▸ **WHAT IS EXPECTED**:
What you return should match the entries below exactly, only without the images.
**** DATA LISTING
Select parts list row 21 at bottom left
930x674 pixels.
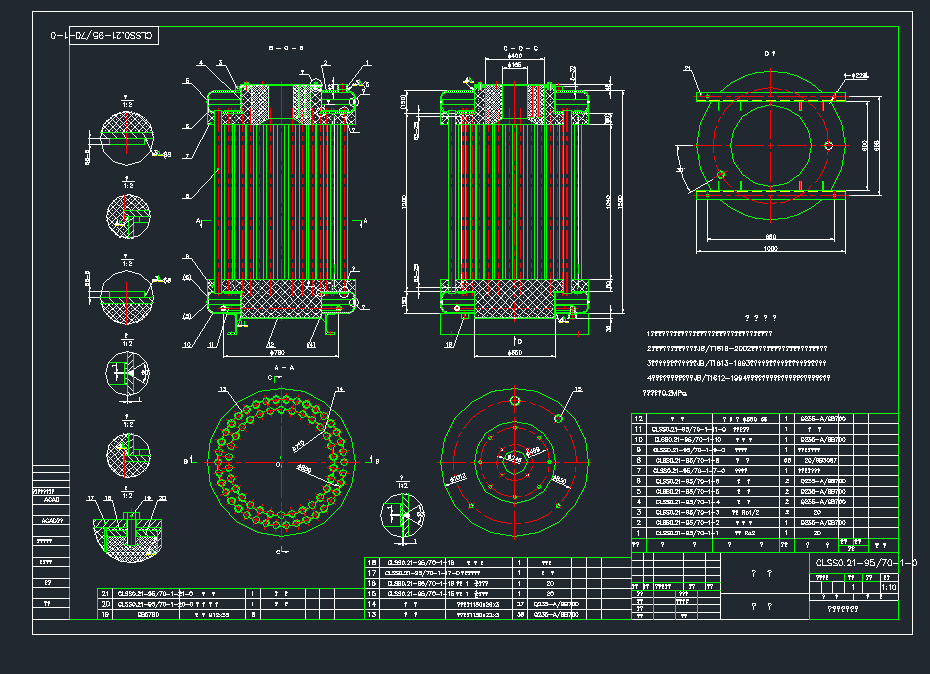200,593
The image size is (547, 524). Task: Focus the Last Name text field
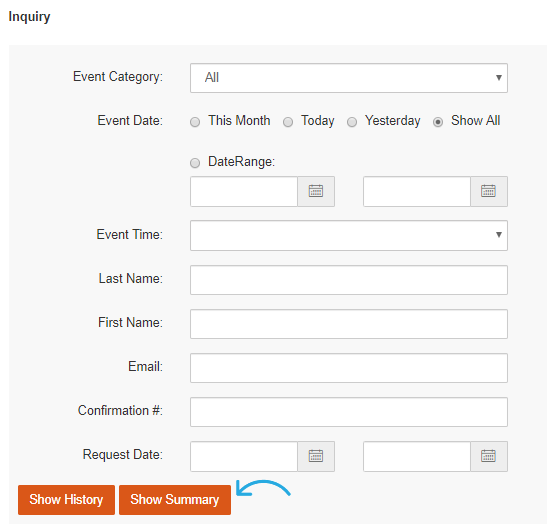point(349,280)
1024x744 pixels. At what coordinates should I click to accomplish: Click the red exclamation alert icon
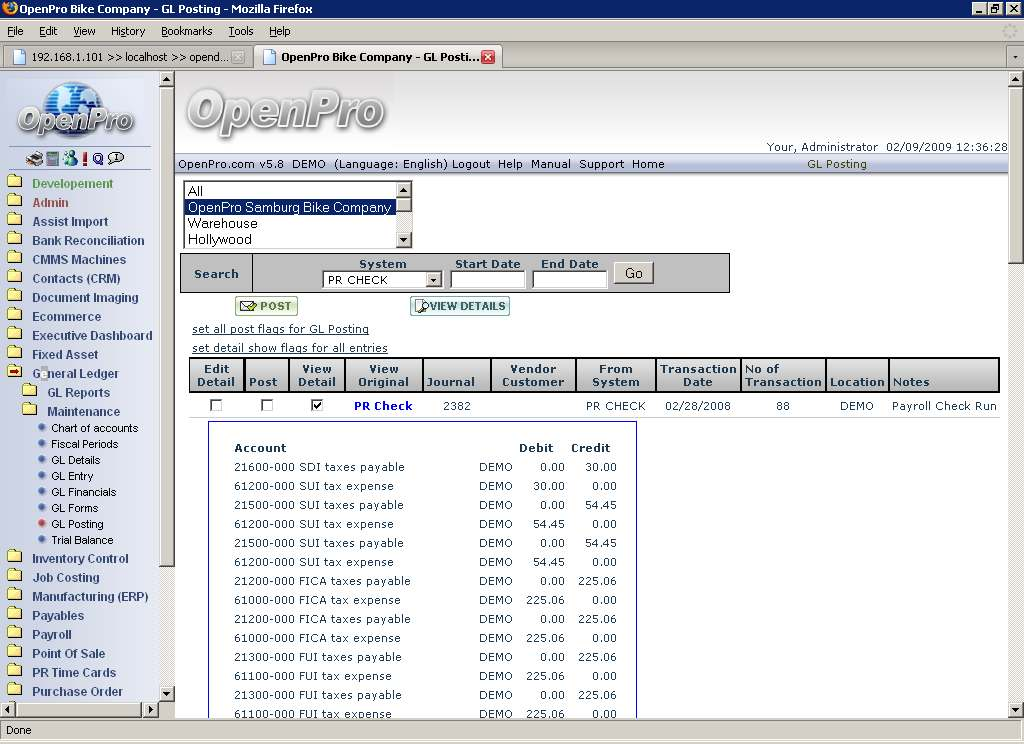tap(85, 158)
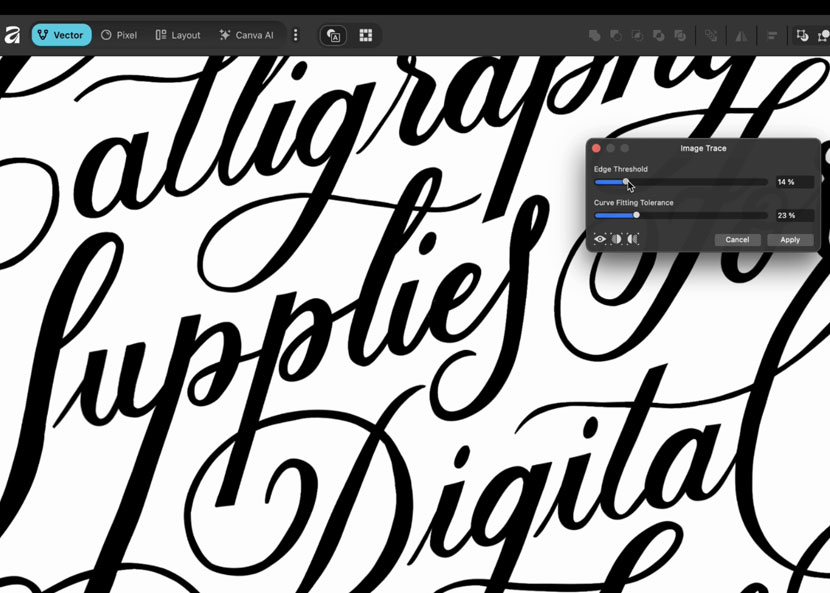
********
▸ **OUTPUT**:
Select parts list row 21 at bottom left
930x674 pixels.
200,593
The image size is (547, 524). Task: Focus the Last Name text field
point(349,280)
1024x744 pixels. At what coordinates should I click to accomplish: Click the red exclamation alert icon
tap(85, 158)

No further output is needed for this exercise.